The Leadership Challenge uses case studies to examine "The Five Practices of Exemplary Leadership", as researched and developed by Kouzes and Posner. Their first surveys for the five practices started in 1983, by asking people "What do you do as a leader when you're performing at your personal best?" Over 30 years, they have done thousands of interviews and collected approximately 75,000 written responses. Kouzes and Posner identified five common concepts in their survey, hence the five practices, which are: "Model the Way", "Inspire a Shared Vision", "Challenge the Process", "Enable Others to Act" and "Encourage the Heart". Kouzes cites that the last practice, "Encourage the Heart", is the most uncommonly seen in leadership roles. The concept focuses on being sincere, including sincere celebrations devoted to recognizing employee successes. "Model the Way" encourages leaders to behave the same way they encourage others to behave, with their own voice and values. "Inspire a Shared Vision" focuses on developing a vision and series of goals that everyone at the organization cares about and works towards collectively, with clear understanding. "Challenge the Process" encourages moving "outside the boundaries" to be innovative to make change. "Enable Others to Act" is trust-based, encouraging leaders to create a safe and trusting environment for people to collaborate, experiment, and engage.By implementing these practices, leaders can foster an environment that not only drives performance but also enhances employee engagement and satisfaction.

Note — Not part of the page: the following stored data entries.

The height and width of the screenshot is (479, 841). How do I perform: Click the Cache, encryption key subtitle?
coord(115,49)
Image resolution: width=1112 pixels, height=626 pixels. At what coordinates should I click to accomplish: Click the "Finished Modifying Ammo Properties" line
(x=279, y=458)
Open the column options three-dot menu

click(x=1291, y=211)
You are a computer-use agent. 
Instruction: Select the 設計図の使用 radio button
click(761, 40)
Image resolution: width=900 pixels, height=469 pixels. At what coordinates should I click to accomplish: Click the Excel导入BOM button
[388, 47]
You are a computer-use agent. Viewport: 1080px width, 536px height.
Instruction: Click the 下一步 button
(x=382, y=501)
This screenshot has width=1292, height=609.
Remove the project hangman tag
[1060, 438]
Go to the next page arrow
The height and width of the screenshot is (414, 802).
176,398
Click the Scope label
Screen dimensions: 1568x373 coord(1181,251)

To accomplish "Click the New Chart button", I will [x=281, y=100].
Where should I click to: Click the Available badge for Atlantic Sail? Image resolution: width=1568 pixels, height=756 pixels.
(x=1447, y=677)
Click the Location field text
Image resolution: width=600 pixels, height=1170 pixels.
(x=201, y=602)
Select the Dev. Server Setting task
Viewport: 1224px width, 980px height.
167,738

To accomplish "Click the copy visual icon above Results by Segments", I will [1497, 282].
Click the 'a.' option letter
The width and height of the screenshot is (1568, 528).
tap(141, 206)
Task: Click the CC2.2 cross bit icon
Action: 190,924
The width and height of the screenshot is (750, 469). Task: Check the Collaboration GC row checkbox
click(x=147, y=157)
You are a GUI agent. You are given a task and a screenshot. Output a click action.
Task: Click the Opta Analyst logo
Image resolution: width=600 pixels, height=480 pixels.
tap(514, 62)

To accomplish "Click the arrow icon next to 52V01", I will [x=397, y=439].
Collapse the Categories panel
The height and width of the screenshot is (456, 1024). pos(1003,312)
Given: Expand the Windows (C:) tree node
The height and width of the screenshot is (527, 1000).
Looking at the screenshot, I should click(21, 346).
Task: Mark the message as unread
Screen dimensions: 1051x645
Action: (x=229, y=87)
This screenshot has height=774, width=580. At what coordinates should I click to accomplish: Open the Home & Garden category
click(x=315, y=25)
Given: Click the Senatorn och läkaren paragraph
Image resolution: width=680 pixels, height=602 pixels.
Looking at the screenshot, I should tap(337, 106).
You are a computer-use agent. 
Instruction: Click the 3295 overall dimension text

=== Important leadership traits ===
Kouzes and Posner believe that leadership is learned, not something one is born with. They look at traits seen within introvert and extrovert personalities, and examine how they can be developed into leaders by using those skills. For example, extroverts lean towards sharing of their thoughts and ideas with energy to larger groups, when introverts tend to be more quiet and one-on-one in their engagement about ideas to others. A survey featured in the book shows that honesty is the most respected personality trait that a leader can have. Three additional traits that leaders around the world share are forward-thinking, inspiration, and competence.

The book also looks at work styles and how people function in organizational settings, and how to improve skills like visionising based on their personality traits. Kouzes and Posner express an importance in having a "shared vision" for everyone on one's team or at one's company. If a shared vision can be developed and exhibited, staff will be more prone to feeling confident and motivated in their job. Symbolic language like metaphors and storytelling are also important components to leadership skills. Kouzes and Posner believe that symbolic language helps in persuasion and gathering buy-in. Using emotive words and images also helps in inspiring those leaders are leading or hoping to lead. Positive thinking and expression is another key concept in leadership within the book. Positivity can rub off on others around the leader, leading to productivity and satisfaction. Balancing positivity with negativity is important, with positivity a tool that leaders can use to get buy-in from staff for projects and programs. Charisma, honesty, and being emotional are also seen as good signs of leadership.

===Leadership Practices Inventory===
Developed out of the key traits found within "The Five Practices of Exemplary Leadership" is the Leadership Practices Inventory, or LPI, a print and online assessment, which the authors called a "360 assessment tool", which leaders can use to allow staff to be surveyed about specific leaders in their organization. It also provides self-assessment tools for leaders to learn more about behavioral tendencies affect their leadership. The tool has been used by Cracker Barrel, the United States Treasury Department, and the American Red Cross.

==Publication and recognition==
The book was first published in 1987. Since then, it has sold over two million copies. It has been translated into 20 languages. In 2012, the fifth edition of The Leadership Challenge was released, marking the 25th anniversary of its publication. When asked about the release of the 5th edition, in light of other leadership development programs that have come into existence, Posner stated that maintaining one's leadership skills was similar to how one might maintain their health throughout their lives. The 5th edition features updated stories and examples for contemporary context. Posner described the 5th edition as being "more prescriptive than descriptive" in its style. The book is a core teaching tool in leadership classes at St. Catherine University.

Kouzes and Posner have published excerpts and written guest columns featuring The Leadership Challenge for Fast Company.

==Reception==
The Washington Post describes The Leadership Challenge as a "business-meets-self help canon." Carmine Gallo and Tom Gerace have cited The Leadership Challenge as an important book in developing their leadership skills. Verne Harnish described the book as "one of the five most important leadership books ever written."